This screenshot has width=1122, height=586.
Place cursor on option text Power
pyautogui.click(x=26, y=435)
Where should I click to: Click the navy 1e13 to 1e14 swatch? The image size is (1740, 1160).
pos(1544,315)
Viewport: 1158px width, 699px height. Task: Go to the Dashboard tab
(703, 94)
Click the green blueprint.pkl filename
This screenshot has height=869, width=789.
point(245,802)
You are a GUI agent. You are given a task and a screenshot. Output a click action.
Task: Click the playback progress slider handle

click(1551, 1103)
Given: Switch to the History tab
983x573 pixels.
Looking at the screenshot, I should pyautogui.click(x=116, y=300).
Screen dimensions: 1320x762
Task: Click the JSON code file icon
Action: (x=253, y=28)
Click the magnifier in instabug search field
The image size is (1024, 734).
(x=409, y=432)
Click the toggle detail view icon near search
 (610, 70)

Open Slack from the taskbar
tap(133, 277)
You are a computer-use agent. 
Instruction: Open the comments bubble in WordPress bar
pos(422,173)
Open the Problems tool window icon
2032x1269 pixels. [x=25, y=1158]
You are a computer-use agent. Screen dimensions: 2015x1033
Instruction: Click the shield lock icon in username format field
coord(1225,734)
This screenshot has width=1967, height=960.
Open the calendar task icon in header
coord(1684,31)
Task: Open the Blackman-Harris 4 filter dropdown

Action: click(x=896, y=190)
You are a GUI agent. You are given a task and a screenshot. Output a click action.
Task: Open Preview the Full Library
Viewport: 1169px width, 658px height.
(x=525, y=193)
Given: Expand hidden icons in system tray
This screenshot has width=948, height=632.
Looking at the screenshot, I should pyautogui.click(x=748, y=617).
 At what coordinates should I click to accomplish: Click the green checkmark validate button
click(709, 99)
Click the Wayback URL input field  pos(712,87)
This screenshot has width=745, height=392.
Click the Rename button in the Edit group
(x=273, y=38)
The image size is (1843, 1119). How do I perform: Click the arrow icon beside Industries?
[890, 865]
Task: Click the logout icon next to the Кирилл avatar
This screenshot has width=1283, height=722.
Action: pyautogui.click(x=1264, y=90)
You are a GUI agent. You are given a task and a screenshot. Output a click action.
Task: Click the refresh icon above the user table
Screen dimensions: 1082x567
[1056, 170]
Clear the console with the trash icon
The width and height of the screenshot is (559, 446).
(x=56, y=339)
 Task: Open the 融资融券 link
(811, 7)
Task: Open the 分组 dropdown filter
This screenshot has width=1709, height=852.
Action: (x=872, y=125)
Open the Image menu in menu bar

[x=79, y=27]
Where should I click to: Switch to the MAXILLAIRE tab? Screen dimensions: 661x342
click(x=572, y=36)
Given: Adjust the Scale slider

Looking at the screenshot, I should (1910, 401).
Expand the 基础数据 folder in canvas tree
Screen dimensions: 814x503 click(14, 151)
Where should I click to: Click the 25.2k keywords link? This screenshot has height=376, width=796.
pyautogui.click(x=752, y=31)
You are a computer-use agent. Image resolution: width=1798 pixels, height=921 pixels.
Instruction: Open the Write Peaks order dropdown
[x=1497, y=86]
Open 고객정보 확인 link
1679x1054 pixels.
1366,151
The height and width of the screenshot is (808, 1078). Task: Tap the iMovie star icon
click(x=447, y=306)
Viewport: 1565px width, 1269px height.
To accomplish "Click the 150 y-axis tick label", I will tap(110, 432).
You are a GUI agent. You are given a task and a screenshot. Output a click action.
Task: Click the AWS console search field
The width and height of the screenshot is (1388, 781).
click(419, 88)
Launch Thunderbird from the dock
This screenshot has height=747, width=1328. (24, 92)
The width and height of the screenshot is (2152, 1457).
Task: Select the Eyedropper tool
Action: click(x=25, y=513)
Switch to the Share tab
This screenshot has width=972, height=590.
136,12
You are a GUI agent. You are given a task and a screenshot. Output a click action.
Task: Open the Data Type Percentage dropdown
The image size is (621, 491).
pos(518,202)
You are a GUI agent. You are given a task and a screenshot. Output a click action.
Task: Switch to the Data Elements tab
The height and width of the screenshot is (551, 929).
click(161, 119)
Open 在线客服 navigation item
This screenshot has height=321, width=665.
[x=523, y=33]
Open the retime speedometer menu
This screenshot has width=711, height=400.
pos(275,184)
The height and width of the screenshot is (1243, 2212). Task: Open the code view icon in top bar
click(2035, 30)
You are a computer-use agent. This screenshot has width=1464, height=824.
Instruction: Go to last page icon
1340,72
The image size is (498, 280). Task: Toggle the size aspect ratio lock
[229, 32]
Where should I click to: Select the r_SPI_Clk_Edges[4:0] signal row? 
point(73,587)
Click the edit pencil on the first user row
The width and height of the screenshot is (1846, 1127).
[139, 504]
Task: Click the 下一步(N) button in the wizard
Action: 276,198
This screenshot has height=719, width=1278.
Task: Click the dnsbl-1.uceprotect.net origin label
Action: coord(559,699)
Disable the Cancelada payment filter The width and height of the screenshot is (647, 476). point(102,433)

WORK REQUEST: Everything in the material above needs to be transcribed exactly.

THE COMPLETED TASK:
This screenshot has width=1122, height=586.
Place cursor on option text Power
pyautogui.click(x=26, y=435)
Where should I click to: Click the navy 1e13 to 1e14 swatch? The image size is (1740, 1160).
pos(1544,315)
Viewport: 1158px width, 699px height. Task: Go to the Dashboard tab
(703, 94)
Click the green blueprint.pkl filename
This screenshot has height=869, width=789.
point(245,802)
You are a GUI agent. You are given a task and a screenshot. Output a click action.
Task: Click the playback progress slider handle

click(1551, 1103)
Given: Switch to the History tab
983x573 pixels.
Looking at the screenshot, I should pyautogui.click(x=116, y=300).
Screen dimensions: 1320x762
Task: Click the JSON code file icon
Action: (x=253, y=28)
Click the magnifier in instabug search field
The image size is (1024, 734).
(x=409, y=432)
Click the toggle detail view icon near search
 (610, 70)

Open Slack from the taskbar
tap(133, 277)
You are a computer-use agent. 
Instruction: Open the comments bubble in WordPress bar
pos(422,173)
Open the Problems tool window icon
2032x1269 pixels. [x=25, y=1158]
You are a computer-use agent. Screen dimensions: 2015x1033
Instruction: Click the shield lock icon in username format field
coord(1225,734)
This screenshot has width=1967, height=960.
Open the calendar task icon in header
coord(1684,31)
Task: Open the Blackman-Harris 4 filter dropdown

Action: click(x=896, y=190)
You are a GUI agent. You are given a task and a screenshot. Output a click action.
Task: Open Preview the Full Library
Viewport: 1169px width, 658px height.
(x=525, y=193)
Given: Expand hidden icons in system tray
This screenshot has width=948, height=632.
Looking at the screenshot, I should pyautogui.click(x=748, y=617).
 At what coordinates should I click to accomplish: Click the green checkmark validate button
click(709, 99)
Click the Wayback URL input field  pos(712,87)
This screenshot has width=745, height=392.
Click the Rename button in the Edit group
(x=273, y=38)
The image size is (1843, 1119). How do I perform: Click the arrow icon beside Industries?
[890, 865]
Task: Click the logout icon next to the Кирилл avatar
This screenshot has width=1283, height=722.
Action: pyautogui.click(x=1264, y=90)
You are a GUI agent. You are given a task and a screenshot. Output a click action.
Task: Click the refresh icon above the user table
Screen dimensions: 1082x567
[1056, 170]
Clear the console with the trash icon
The width and height of the screenshot is (559, 446).
(x=56, y=339)
 Task: Open the 融资融券 link
(811, 7)
Task: Open the 分组 dropdown filter
This screenshot has width=1709, height=852.
Action: (x=872, y=125)
Open the Image menu in menu bar

[x=79, y=27]
Where should I click to: Switch to the MAXILLAIRE tab? Screen dimensions: 661x342
click(x=572, y=36)
Given: Adjust the Scale slider

Looking at the screenshot, I should (1910, 401).
Expand the 基础数据 folder in canvas tree
Screen dimensions: 814x503 click(14, 151)
Where should I click to: Click the 25.2k keywords link? This screenshot has height=376, width=796.
pyautogui.click(x=752, y=31)
You are a computer-use agent. Image resolution: width=1798 pixels, height=921 pixels.
Instruction: Open the Write Peaks order dropdown
[x=1497, y=86]
Open 고객정보 확인 link
1679x1054 pixels.
1366,151
The height and width of the screenshot is (808, 1078). Task: Tap the iMovie star icon
click(x=447, y=306)
Viewport: 1565px width, 1269px height.
To accomplish "Click the 150 y-axis tick label", I will tap(110, 432).
You are a GUI agent. You are given a task and a screenshot. Output a click action.
Task: Click the AWS console search field
The width and height of the screenshot is (1388, 781).
click(419, 88)
Launch Thunderbird from the dock
This screenshot has height=747, width=1328. (24, 92)
The width and height of the screenshot is (2152, 1457).
Task: Select the Eyedropper tool
Action: click(x=25, y=513)
Switch to the Share tab
This screenshot has width=972, height=590.
136,12
You are a GUI agent. You are given a task and a screenshot. Output a click action.
Task: Open the Data Type Percentage dropdown
The image size is (621, 491).
pos(518,202)
You are a GUI agent. You are given a task and a screenshot. Output a click action.
Task: Switch to the Data Elements tab
The height and width of the screenshot is (551, 929).
click(161, 119)
Open 在线客服 navigation item
This screenshot has height=321, width=665.
[x=523, y=33]
Open the retime speedometer menu
This screenshot has width=711, height=400.
pos(275,184)
The height and width of the screenshot is (1243, 2212). Task: Open the code view icon in top bar
click(2035, 30)
You are a computer-use agent. This screenshot has width=1464, height=824.
Instruction: Go to last page icon
1340,72
The image size is (498, 280). Task: Toggle the size aspect ratio lock
[229, 32]
Where should I click to: Select the r_SPI_Clk_Edges[4:0] signal row? 
point(73,587)
Click the edit pencil on the first user row
The width and height of the screenshot is (1846, 1127).
[139, 504]
Task: Click the 下一步(N) button in the wizard
Action: 276,198
This screenshot has height=719, width=1278.
Task: Click the dnsbl-1.uceprotect.net origin label
Action: coord(559,699)
Disable the Cancelada payment filter The width and height of the screenshot is (647, 476). point(102,433)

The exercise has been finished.